▸ **PROBLEM DETAILS**: Set down all of the data again, character for character.

▸ **RECORDS SHOWN**:
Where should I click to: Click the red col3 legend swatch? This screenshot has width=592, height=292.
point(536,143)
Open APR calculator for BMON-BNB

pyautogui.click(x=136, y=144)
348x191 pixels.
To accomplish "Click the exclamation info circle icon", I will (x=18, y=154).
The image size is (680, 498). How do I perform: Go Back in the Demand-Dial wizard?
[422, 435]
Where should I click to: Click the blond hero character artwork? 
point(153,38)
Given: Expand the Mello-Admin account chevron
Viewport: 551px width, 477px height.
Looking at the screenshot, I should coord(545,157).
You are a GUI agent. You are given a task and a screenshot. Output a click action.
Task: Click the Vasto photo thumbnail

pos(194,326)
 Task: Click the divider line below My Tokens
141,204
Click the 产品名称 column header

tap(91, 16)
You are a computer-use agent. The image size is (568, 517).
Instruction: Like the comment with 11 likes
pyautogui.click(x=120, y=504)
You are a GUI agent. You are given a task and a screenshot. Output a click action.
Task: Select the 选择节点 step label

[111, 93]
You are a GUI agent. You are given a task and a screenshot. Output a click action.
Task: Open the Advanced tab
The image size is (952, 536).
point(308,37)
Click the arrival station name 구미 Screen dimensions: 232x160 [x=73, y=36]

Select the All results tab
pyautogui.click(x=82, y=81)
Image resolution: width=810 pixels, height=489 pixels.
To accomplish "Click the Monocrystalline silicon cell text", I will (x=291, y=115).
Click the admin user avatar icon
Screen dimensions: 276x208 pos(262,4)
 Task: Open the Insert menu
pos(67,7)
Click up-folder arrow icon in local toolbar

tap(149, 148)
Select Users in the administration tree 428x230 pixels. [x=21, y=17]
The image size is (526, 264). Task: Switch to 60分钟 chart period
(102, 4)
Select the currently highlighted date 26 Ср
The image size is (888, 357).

▸ **RESULT OF THIS EXERCISE**:
Where should I click to: Click the red col3 legend swatch? This screenshot has width=592, height=292.
point(536,143)
Open APR calculator for BMON-BNB

pyautogui.click(x=136, y=144)
348x191 pixels.
To accomplish "Click the exclamation info circle icon", I will (x=18, y=154).
The image size is (680, 498). How do I perform: Go Back in the Demand-Dial wizard?
[422, 435]
Where should I click to: Click the blond hero character artwork? 
point(153,38)
Given: Expand the Mello-Admin account chevron
Viewport: 551px width, 477px height.
Looking at the screenshot, I should coord(545,157).
You are a GUI agent. You are given a task and a screenshot. Output a click action.
Task: Click the Vasto photo thumbnail

pos(194,326)
 Task: Click the divider line below My Tokens
141,204
Click the 产品名称 column header

tap(91, 16)
You are a computer-use agent. The image size is (568, 517).
Instruction: Like the comment with 11 likes
pyautogui.click(x=120, y=504)
You are a GUI agent. You are given a task and a screenshot. Output a click action.
Task: Select the 选择节点 step label

[111, 93]
You are a GUI agent. You are given a task and a screenshot. Output a click action.
Task: Open the Advanced tab
The image size is (952, 536).
point(308,37)
Click the arrival station name 구미 Screen dimensions: 232x160 [x=73, y=36]

Select the All results tab
pyautogui.click(x=82, y=81)
Image resolution: width=810 pixels, height=489 pixels.
To accomplish "Click the Monocrystalline silicon cell text", I will (x=291, y=115).
Click the admin user avatar icon
Screen dimensions: 276x208 pos(262,4)
 Task: Open the Insert menu
pos(67,7)
Click up-folder arrow icon in local toolbar

tap(149, 148)
Select Users in the administration tree 428x230 pixels. [x=21, y=17]
The image size is (526, 264). Task: Switch to 60分钟 chart period
(102, 4)
Select the currently highlighted date 26 Ср
The image size is (888, 357).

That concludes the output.